Reputation: 21
Is there a straight forward way of filling nan values in a numpy array when the left and right non nan values match?
For example, if I have an array that has False, False , NaN, NaN, False, I want the NaN values to also be False. If the left and right values do not match, I want it to keep the NaN
Upvotes: 1
Views: 706
Reputation: 8569
See also Most efficient way to forward-fill NaN values in numpy array
Pandas offers the interpolate
method on data frames. You could use it like this:
interpolate(limit_direction='both').to_numpy().flatten()
A much more specialized method is given below, it allows controlling the B-Spline interpolation parameters, extrapolation and smoothing:
https://github.com/DomTomCat/signalProcessing/blob/main/interpolateNonFiniteValues.py
Upvotes: 0
Reputation: 231385
Your first task is to reliably identify the np.nan
elements. Because it's a unique float value, testing isn't trivail. np.isnan
is the best numpy
tool.
To mix boolean and float (np.nan
) you have to use object dtype:
In [68]: arr = np.array([False, False, np.nan, np.nan, False],object)
In [69]: arr
Out[69]: array([False, False, nan, nan, False], dtype=object)
converting to float changes the False to 0 (and True to 1):
In [70]: arr.astype(float)
Out[70]: array([ 0., 0., nan, nan, 0.])
np.isnan
is a good test for nan
, but it only works on floats:
In [71]: np.isnan(arr)
---------------------------------------------------------------------------
TypeError Traceback (most recent call last)
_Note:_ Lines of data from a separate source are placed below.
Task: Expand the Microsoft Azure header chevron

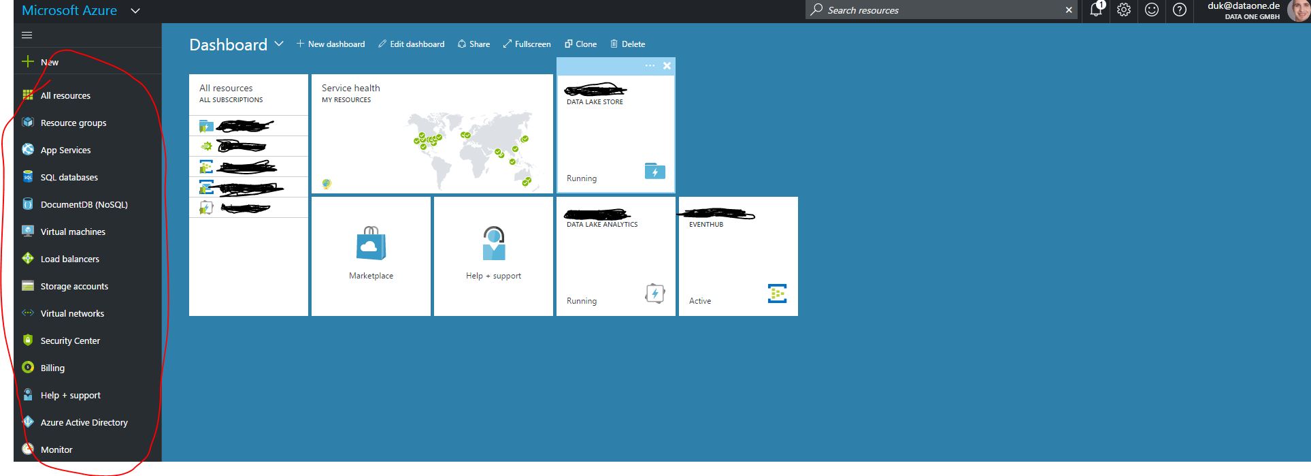Action: click(x=135, y=11)
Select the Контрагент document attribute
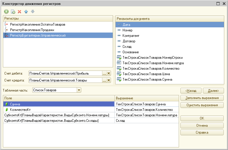Screen dimensions: 228x150 (x=131, y=36)
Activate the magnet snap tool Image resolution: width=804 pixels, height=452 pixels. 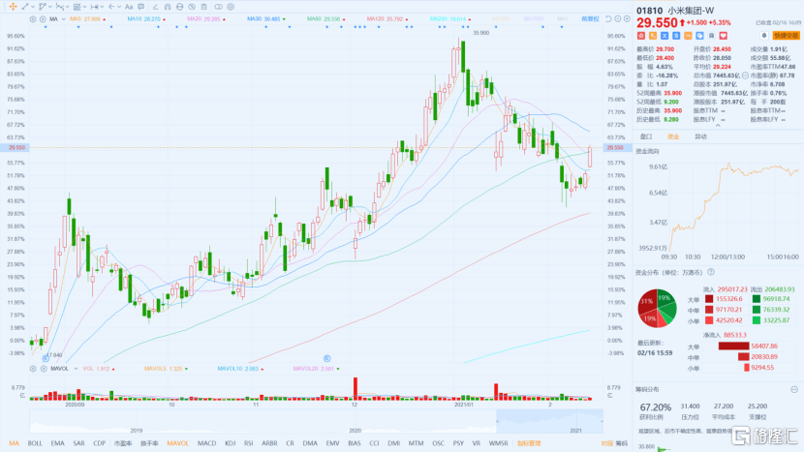coord(168,7)
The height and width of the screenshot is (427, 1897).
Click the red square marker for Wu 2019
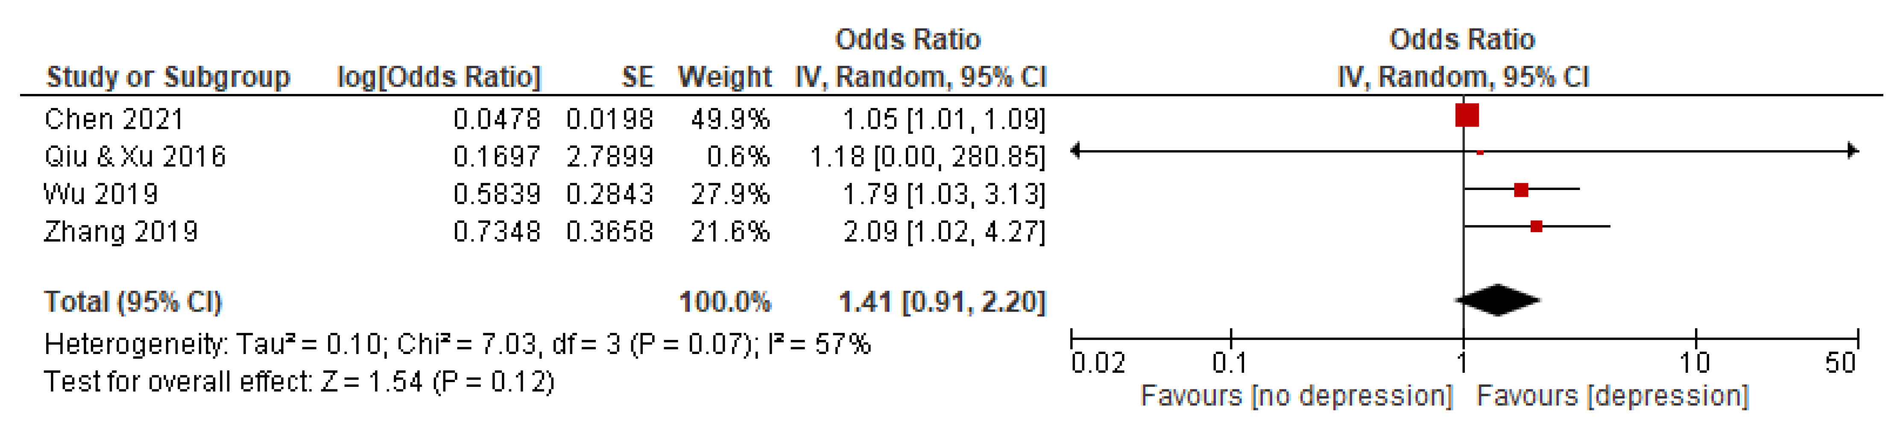tap(1521, 190)
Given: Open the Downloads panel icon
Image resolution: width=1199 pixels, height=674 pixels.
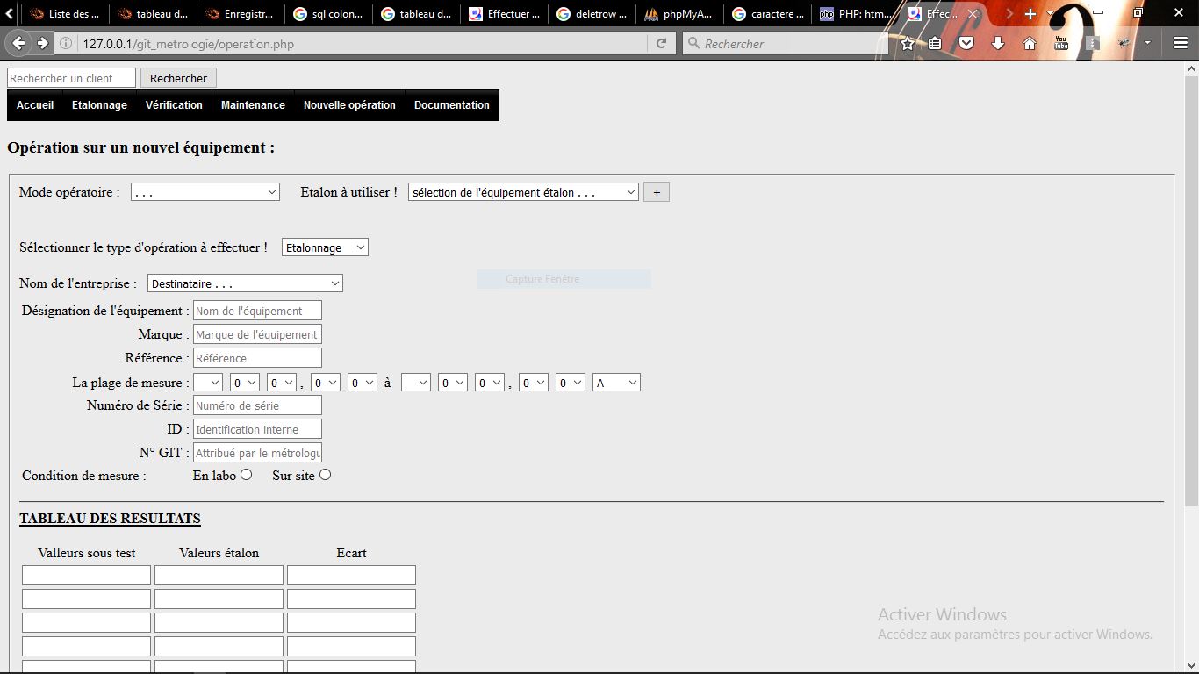Looking at the screenshot, I should pyautogui.click(x=998, y=41).
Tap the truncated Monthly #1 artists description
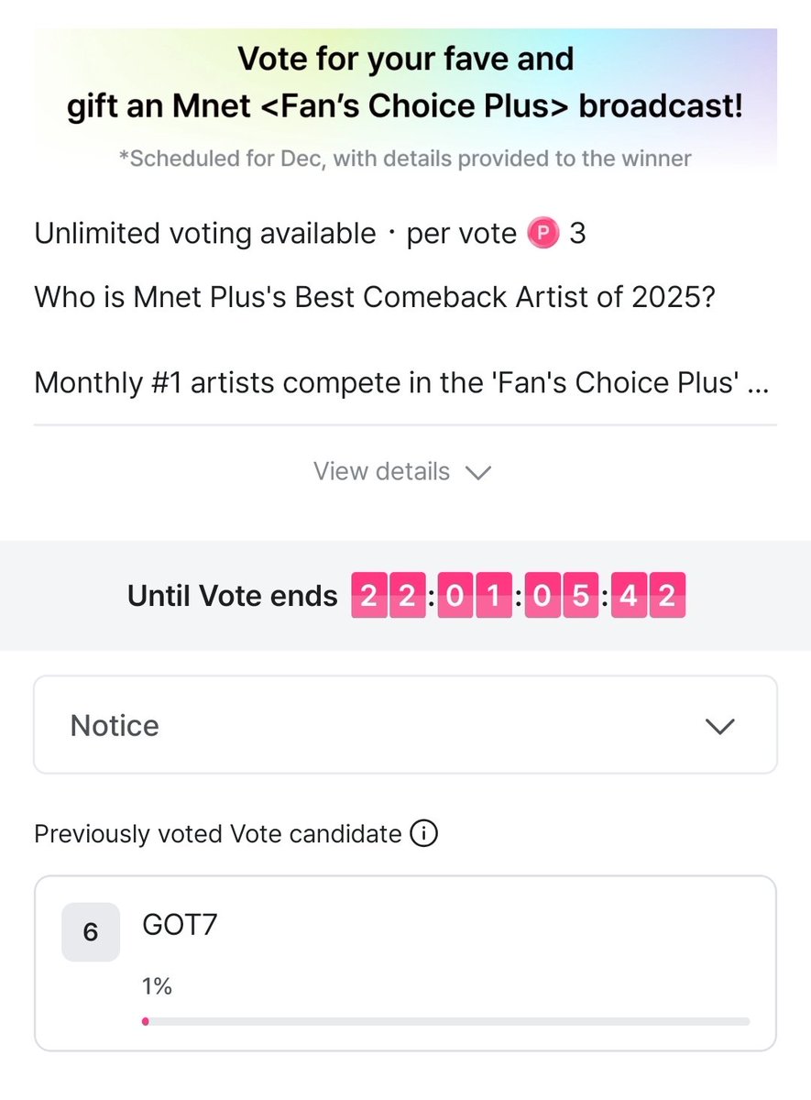The image size is (811, 1100). pyautogui.click(x=400, y=382)
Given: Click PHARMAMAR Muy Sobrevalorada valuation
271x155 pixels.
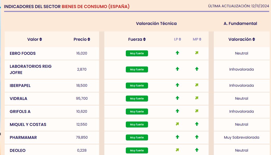Looking at the screenshot, I should [x=241, y=138].
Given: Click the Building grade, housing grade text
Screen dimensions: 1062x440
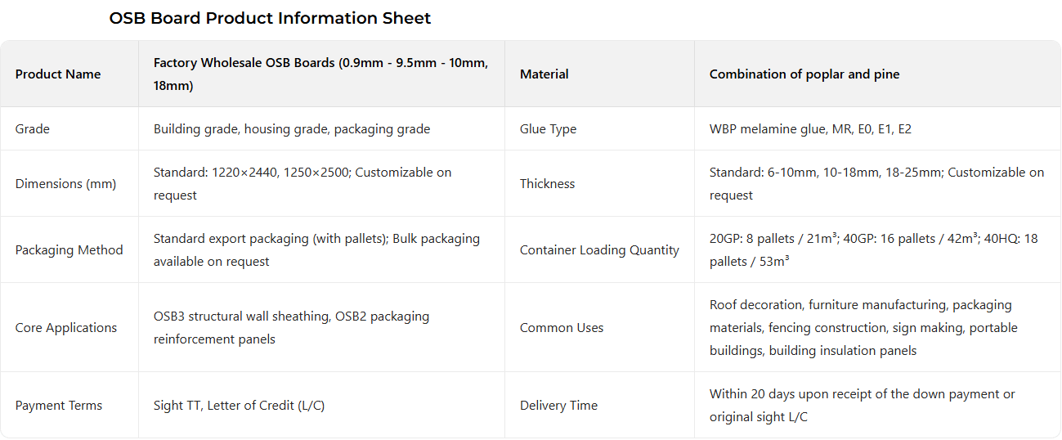Looking at the screenshot, I should [x=292, y=129].
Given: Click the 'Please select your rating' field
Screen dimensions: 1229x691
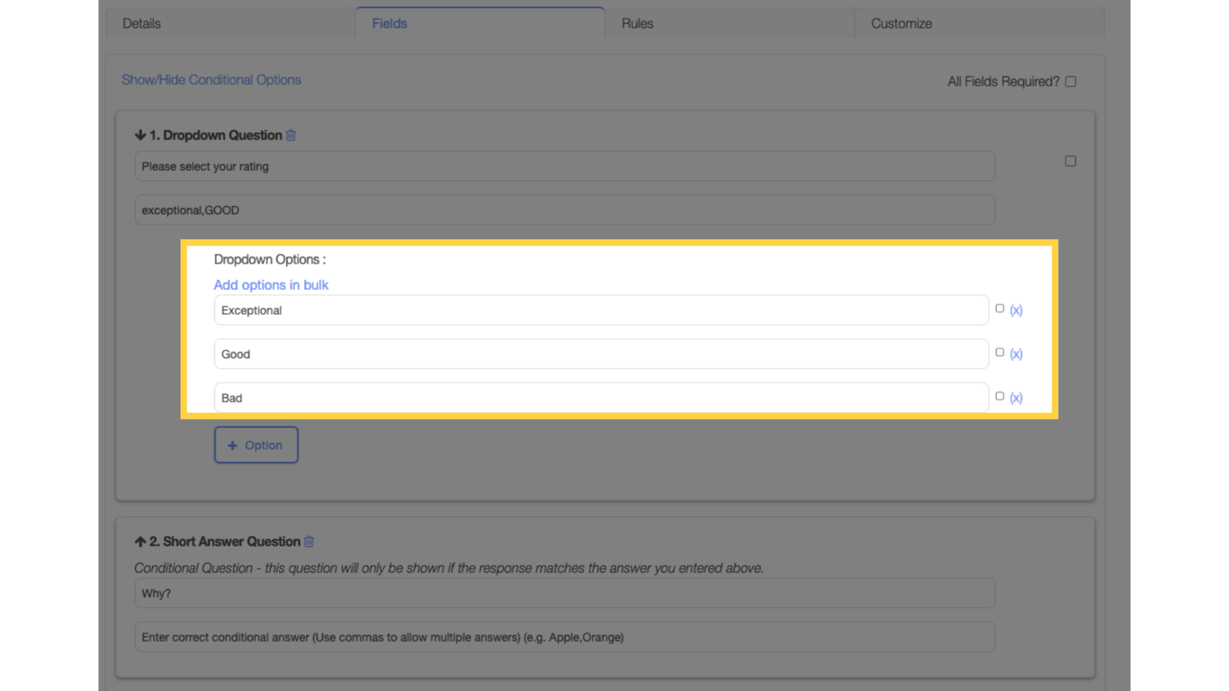Looking at the screenshot, I should 564,166.
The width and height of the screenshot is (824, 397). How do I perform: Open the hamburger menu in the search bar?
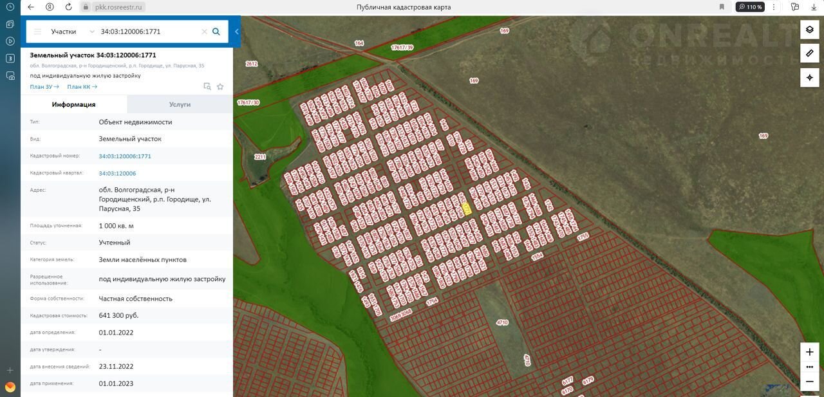37,32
<ipython-input-71-25d2f1dae78d> in <module>
----> 1 np.isnan(arr)
TypeError: ufunc 'isnan' not supported for the input types, and the inputs could not be safely coerced to any supported types according to the casting rule ''safe''
In [72]: np.isnan(arr.astype(float))
Out[72]: array([False, False, True, True, False])
You could test the object array (or a list) with a helper function and a list comprehension:
In [73]: def foo(x):
...: try:
...: return np.isnan(x)
...: except TypeError:
...: return x
...:
In [74]: [foo(x) for x in arr]
Out[74]: [False, False, True, True, False]
Having reliably identified the nan
values, you can then apply the before/after logic. I'm not sure if it's easier with lists or array (your logic isn't entirely clear).